Publication: Eurasia Daily Monitor Volume: 9 Issue: 91

(Source: RIA Novosti)

The Arab Spring, especially the civil war in Libya and NATO’s “humanitarian intervention” in that conflict, has brought about much closer diplomatic cooperation between China and Russia. Their cooperation has consequently increased in response to efforts by the United States, its allies, and the Arab League under the banner of the “Friends of Syria” to bring about the collapse of the Bashar al-Assad regime in Syria. In the latest sign of this cooperation, Russian and Chinese ambassadors to the UN Security Council held firm in their opposition to any resolution that calls for UN observers to the cease fire in Syria and unilaterally condemned the Assad government. When the resolution was changed to fit Chinese and Russian demands, it passed the Security Council by a vote of 15 to none.

Data shown =>
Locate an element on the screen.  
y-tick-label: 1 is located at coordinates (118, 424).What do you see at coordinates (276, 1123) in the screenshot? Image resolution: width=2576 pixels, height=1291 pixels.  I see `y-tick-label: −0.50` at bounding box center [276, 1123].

Activity list =>
[1] Summarize the passage on China–Russia cooperation over Syria in two sentences.
[2] Proceed with the passage on China–Russia cooperation over Syria, picking up right after its final sentence.
The data are separate material, unrelated to the passage on China–Russia cooperation over Syria.

Solved problems =>
[1] The Arab Spring, particularly Libya's civil war and NATO's "humanitarian intervention" there, has drawn China and Russia into much closer diplomatic cooperation, which has grown further in response to the "Friends of Syria" effort to bring down the Assad regime. Their ambassadors to the UN Security Council held firm against a resolution on Syria until it was changed to meet their demands, after which it passed 15 to none.

[2]
But beyond tactical cooperation over the crisis in Syria, the major question is the following: What is the overall content of Sino-Russian relations as President Putin begins his third term in office and the People’s Republic of China (PRC) undergoes its own leadership transformation? Some in Moscow see the current fall of Bo Xilai and his family as a shift to the left in response to the corruption scandal, which has raised questions about further conflicts within the Chinese Politburo during a period of leadership transition (Krasnaia Zvezda, April 24). Dmitri Trenin, a long-time commentator on Russian foreign policy at the Carnegie Endowment Center in Moscow, has asked the question whether over the last decade Sino-Russian relations have undergone a profound transformation to one of “faithful friends.” Trenin acknowledges that the great shift in their relations was the emergence of China as both a great power and an economic dynamo, reshaping Asia’s role in the global economy. Russia has had to accept this shift in the balance of power. China presents a set of opportunities and challenges for Russia. “For today’s Russia, relations with China open up a series of positive possibilities in the economic and political sphere: this country can serve as a market for its raw materials, an engine of economic development for the Russian Far East, and an important non-western partner in the global arena,” Trenin writes (Dmitri Trenin, Carnegie Moscow Center, 2012).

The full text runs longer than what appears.